Direct API requests to deduplicator

You can use HTTP API to extract data directly from the deduplicator component. The deduplicator checks EmbeN against a new or existing deduplication group.

In this section:

General Information

The deduplicator component accepts requests to http://<deduplicator_ip>:18310/.

If there is no group with this ID, or if the parameters differ – then a group is (re)created with the provided parameters (status code 201).

If there is already a group with the same ID and the same parameters, EmbeN is probed against it (status code 200).

If a match is found in the group, this method returns unique=false and the meta object that was supplied with the matching EmbeN when we first saw it.

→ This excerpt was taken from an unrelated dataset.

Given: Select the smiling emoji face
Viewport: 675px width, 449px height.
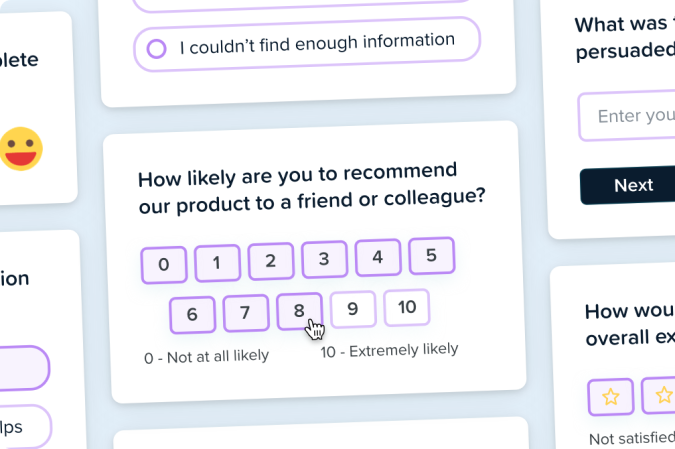Looking at the screenshot, I should tap(18, 149).
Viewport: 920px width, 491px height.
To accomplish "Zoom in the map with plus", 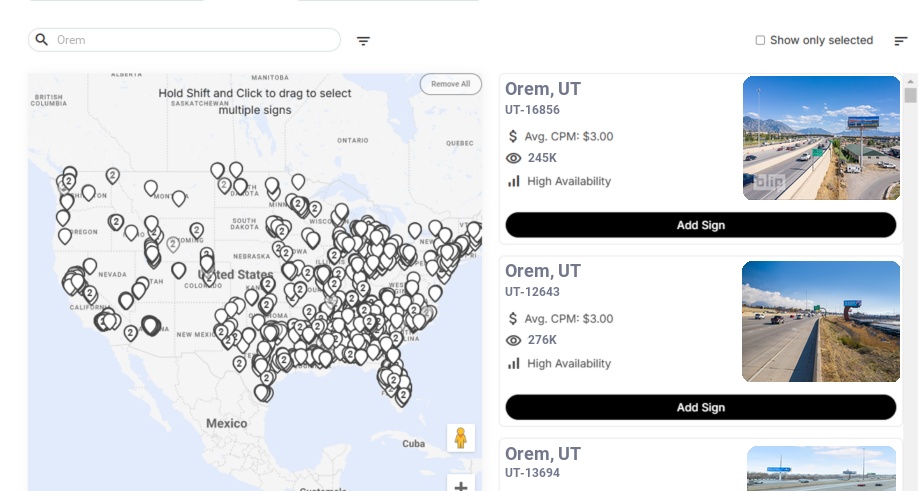I will (461, 485).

The matching EmbeN in the deduplication group will have its timestamp updated, current vector and its metadata will be discarded.

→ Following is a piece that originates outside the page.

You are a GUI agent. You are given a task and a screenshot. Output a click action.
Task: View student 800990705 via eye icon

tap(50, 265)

If no match is found, this method returns unique=true and no meta. Current EmbeN and its metadata will be stored in the deduplication group.

API v1

POST /v1/groups/{group_id}/probe

This is the main API of deduplicator. It accepts an EmbeN, deduplication group parameters and EmbeN metadata.

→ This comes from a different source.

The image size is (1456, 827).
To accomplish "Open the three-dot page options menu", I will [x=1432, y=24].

Parameters in path segments:

  • group_id: ID of the group to probe against, string.

Request body:

  • application/json: the request body contains only JSON.

{
  "emben": "string",
  "params": {
    "deduplication_period": 30,
    "deduplication_threshold": 0.75
  },
  "meta": 123
}
  • emben: EmbeN, string. Required parameter.

  • params:

    • deduplication_period: deduplication period in seconds, integer. Required parameter.

    • deduplication_threshold: deduplication similarity threshold, number($float). Required parameter.

  • meta: any JSON value describing this EmbeN.

Returns:

EmbeN successfully probed against existing group on success.

{
  "unique": false,
  "matched_meta": 123
}

Common Codes

Code

Description

201

Created new group or reconfigured existing.

400

Invalid request or parameters. BAD_PARAM.